M & A Law Prof Blog

Editor: Brian JM Quinn
Boston College Law School

Monday, July 19, 2021

Robinhood goes public

Robinhood just filed its S-1, proposing to raise $2 bn on a $35 bn valuation. Robinhood is continuing what has become de rigueur by now - a dual class structure that ensures the founders will control the company once it goes public. OK, I guess I'm board with that. I mean, it's definitely not the first time, and by now markets seem nonplussed by founder-led companies going public this way.  I won't quibble. But I don't understand is why Robinhood - like other founder-led companies with dual class stock - has opted for a classified board structure. I mean, what's that about. A classified board will obviously be necessary for purposes of preventing a takeover by combining it with a pill. But, this company has a dual-class structure. It's basically immune from a hostile takeover. It won't ever need a pill.
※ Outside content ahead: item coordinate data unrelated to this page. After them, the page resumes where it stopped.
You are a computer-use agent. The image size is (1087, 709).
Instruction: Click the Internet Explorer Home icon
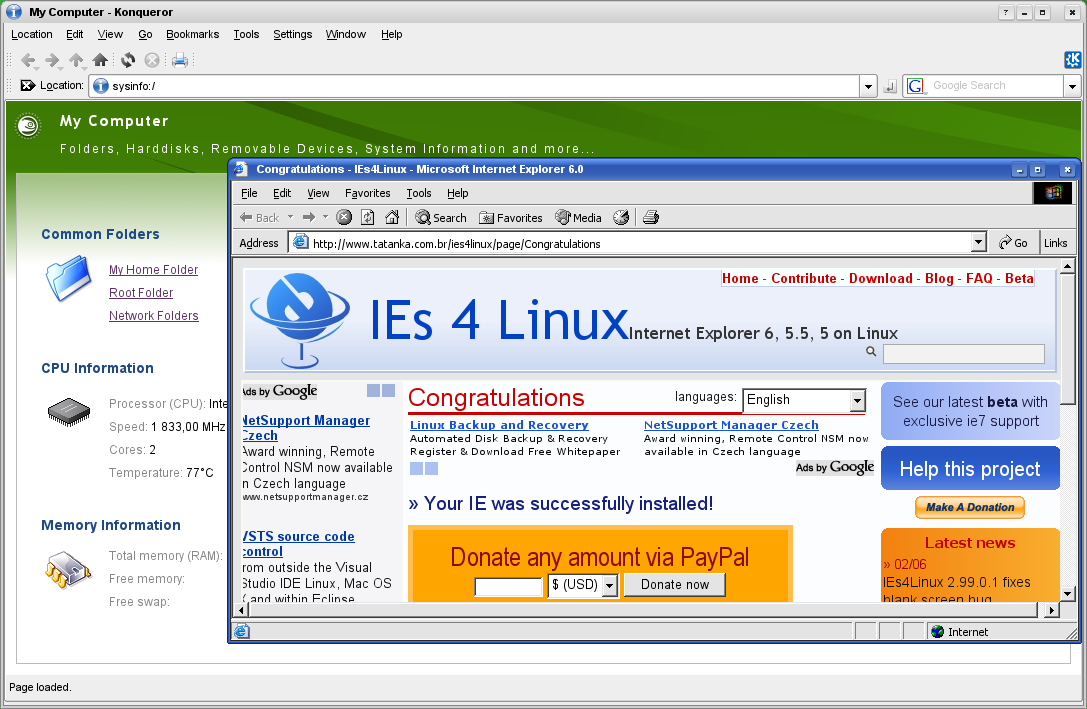pyautogui.click(x=392, y=217)
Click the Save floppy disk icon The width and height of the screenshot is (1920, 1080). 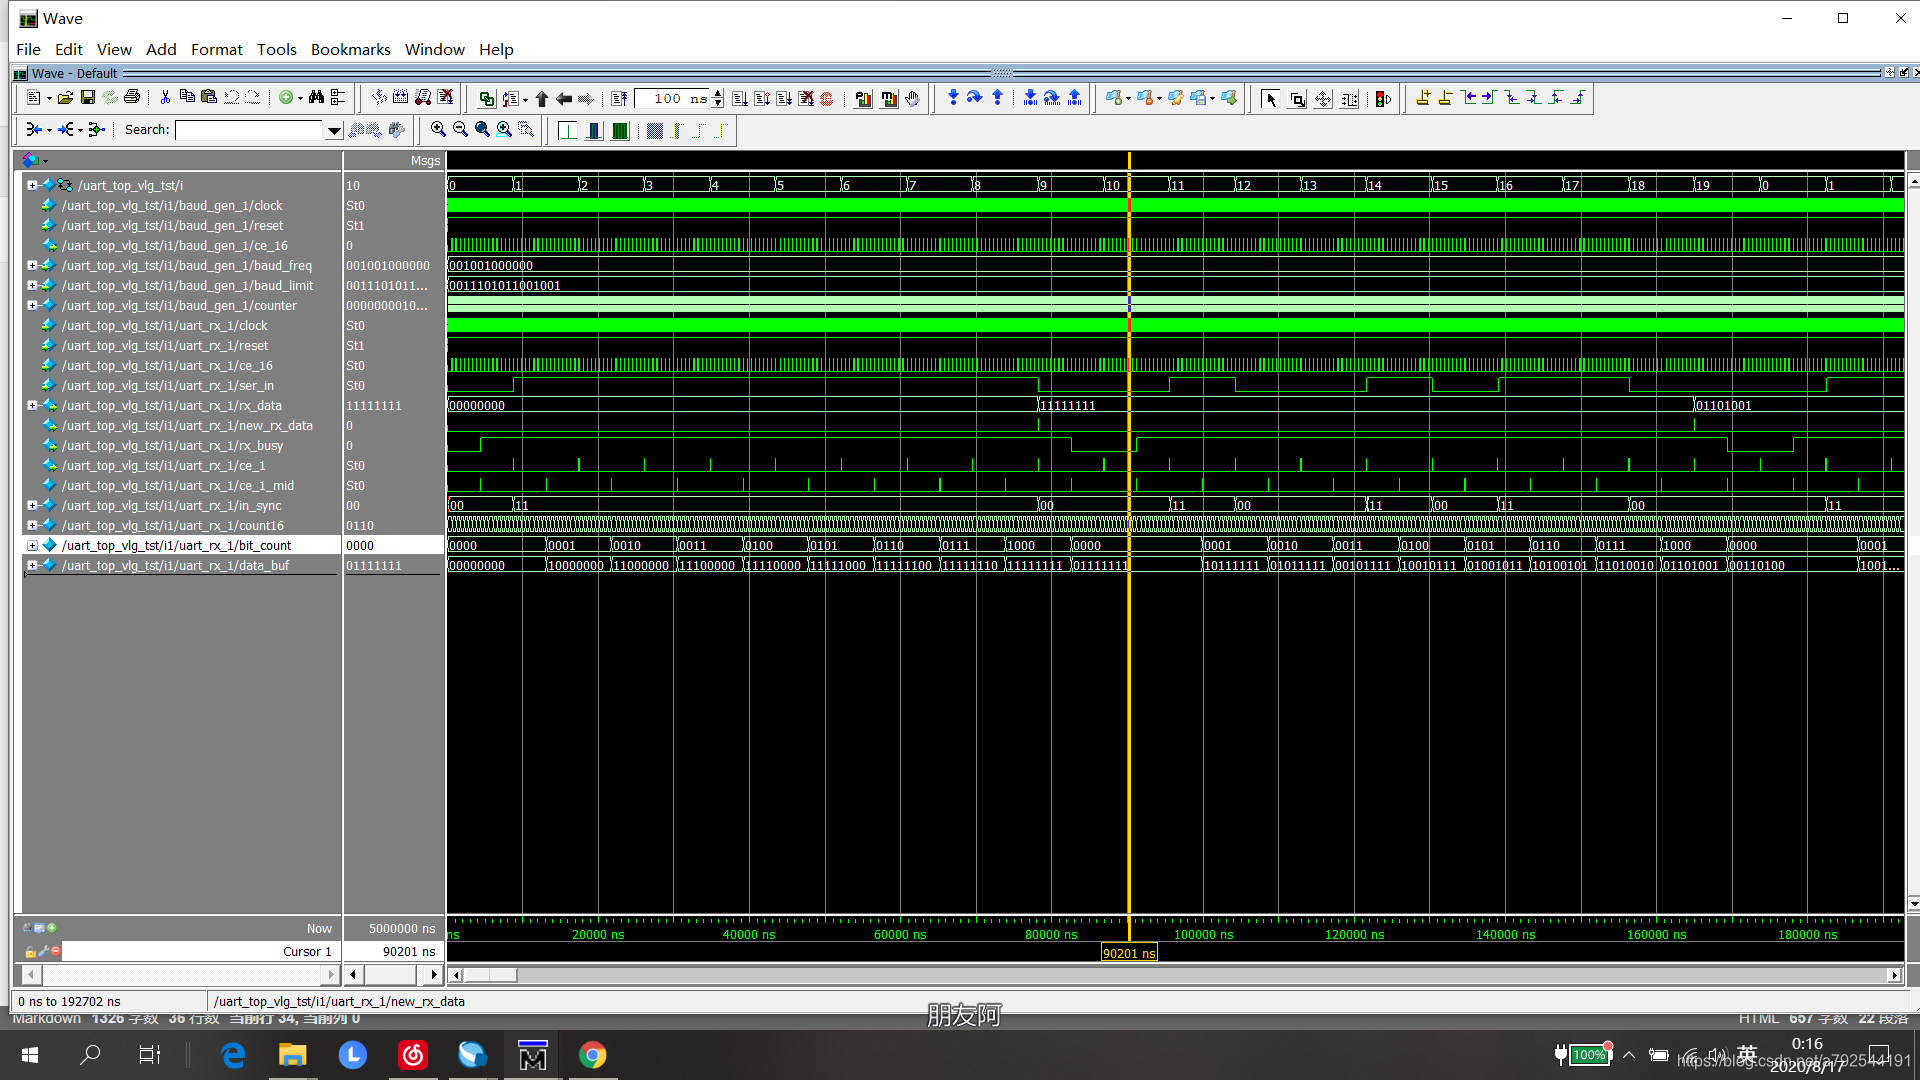[88, 98]
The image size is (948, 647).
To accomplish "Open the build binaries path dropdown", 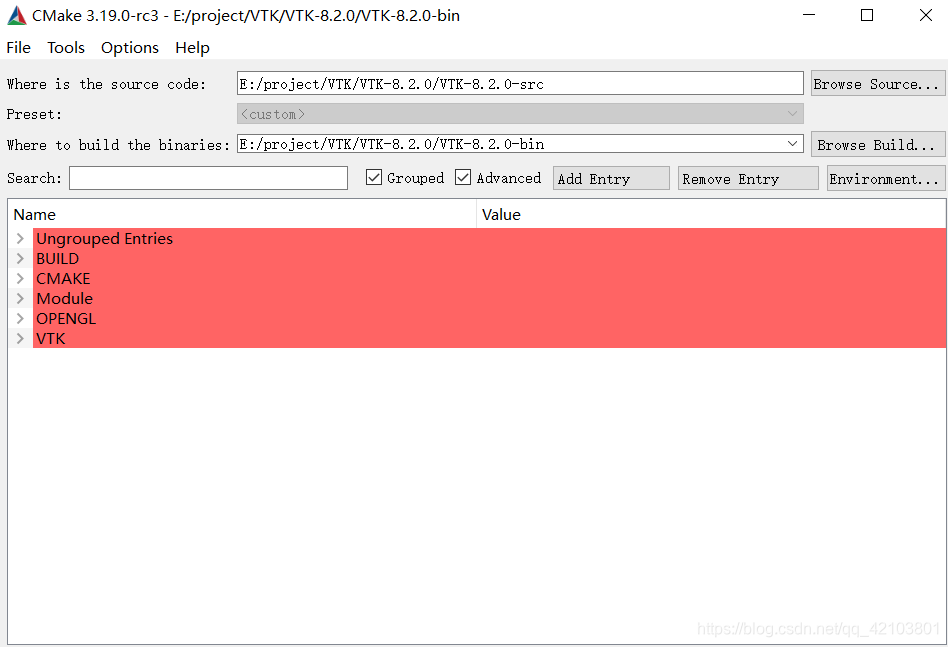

Then, there's this. They've entered into a Founder's Voting Agreement by which each of the founders agrees to vote for the other for the board: 

Founder Voting Agreement
In connection with this offering, our founders and certain of their respective related entities will enter into a voting agreement, which will become effective prior to the completion of this offering (the “Founder Voting Agreement”), to which we will also be a party. Pursuant to the Founder Voting Agreement, each founder and certain of their respective entities (including estate planning vehicles) party to the Founder Voting Agreement (the “Founder Affiliates”) will agree, upon the terms and subject to the conditions set forth therein, to, among other things, (i) vote all of the shares of our common stock held by such founder or Founder Affiliate for the election of each founder to, and against the removal of each founder from, our board of directors and (ii) vote together in the election of other directors generally, subject to deferring to the decision of the nominating and corporate governance committee in the event of any disagreement between the founders. In addition, under the Founder Voting Agreement, certain of the Founder Affiliates will grant, effective upon completion of this offering, to the other, unrelated founder, an irrevocable voting proxy with respect to shares of our common stock owned by such Founder Affiliate. Also pursuant to the Founder Voting Agreement, each founder will grant, effective upon such founder’s death or permanent and total disability, a voting proxy to the other founder with respect to shares of our common stock held by such founder and over which such founder was entitled to vote (or direct the voting of) immediately prior to such founder’s death or permanent and total disability. Moreover, the Founder Voting Agreement will grant to each founder and its respective Founder Affiliates a right of first offer in the event the other founder or any of its respective Founder Affiliates proposes to transfer any shares of Class B common stock in a transaction that would cause such shares of Class B common stock to convert to Class A common stock pursuant to our Charter. The Founder Voting Agreement will be in effect until the Final Conversion Date

 I guess that's prudent planning, since both of the founders together hold over 50% of the vote. This will ensure that they vote for each other, even if they no longer want to. Bound together until the bitter end.